SRE Weekly Issue #307

Articles

Roblox Return to Service 10/28-10/31 2021

This followup to their initial incident report has a lot to learn from, especially if you run Consul at scale.

Daniel Sturman and others — Roblox

This week, I came across the Byford Dolphin diving bell incident. This accident seems at face value to be “human error”, but there’s so much to it. Content warning: the accident was quite grisly.

Wikipedia

What is Canary Analysis?

Canary testing is more than just deploying your code to a small part of your fleet.
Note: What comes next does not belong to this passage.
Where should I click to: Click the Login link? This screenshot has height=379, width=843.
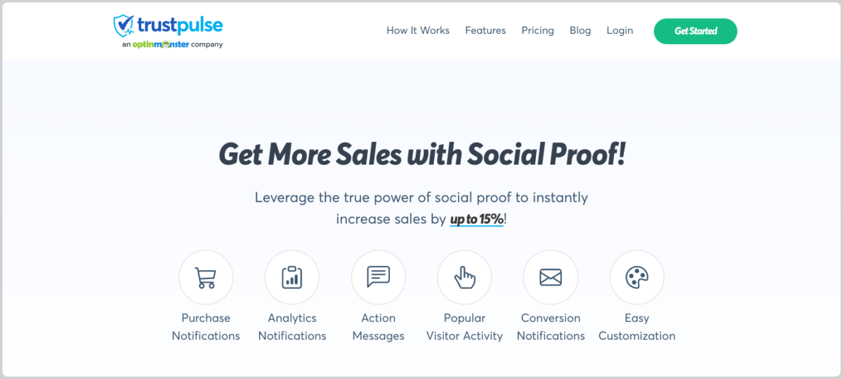tap(620, 30)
You need a plan for how you’re going to spot problems.

Jyoti Sahoo — OpsMx

Fixing Performance Regressions Before they Happen

My favorite part is how they look for changes in performance, rather than using a static threshold.

Angus Croll — Netflix

How to Answer Network Outage Questions

It pays to think ahead about how you’ll answer questions from execs during an incident.

Chris Fenning — DZone

Incorrect proxying of 24 hostnames on January 24, 2022

On January 24, 2022, as a result of an internal Cloudflare product migration, 24 hostnames (including www.cloudflare.com) that were actively proxied through the Cloudflare global network were mistakenly redirected to the wrong origin.

Jeremy Hartman — Cloudflare

Analyzing SRE Job Postings – From Amazon to Microsoft

An analysis of SRE job descriptions from 4 companies highlights what businesses actually expect SREs to do.

JP Cheung — Rootly
This article is published by my sponsor, Rootly, but their sponsorship did not influence its inclusion in this issue.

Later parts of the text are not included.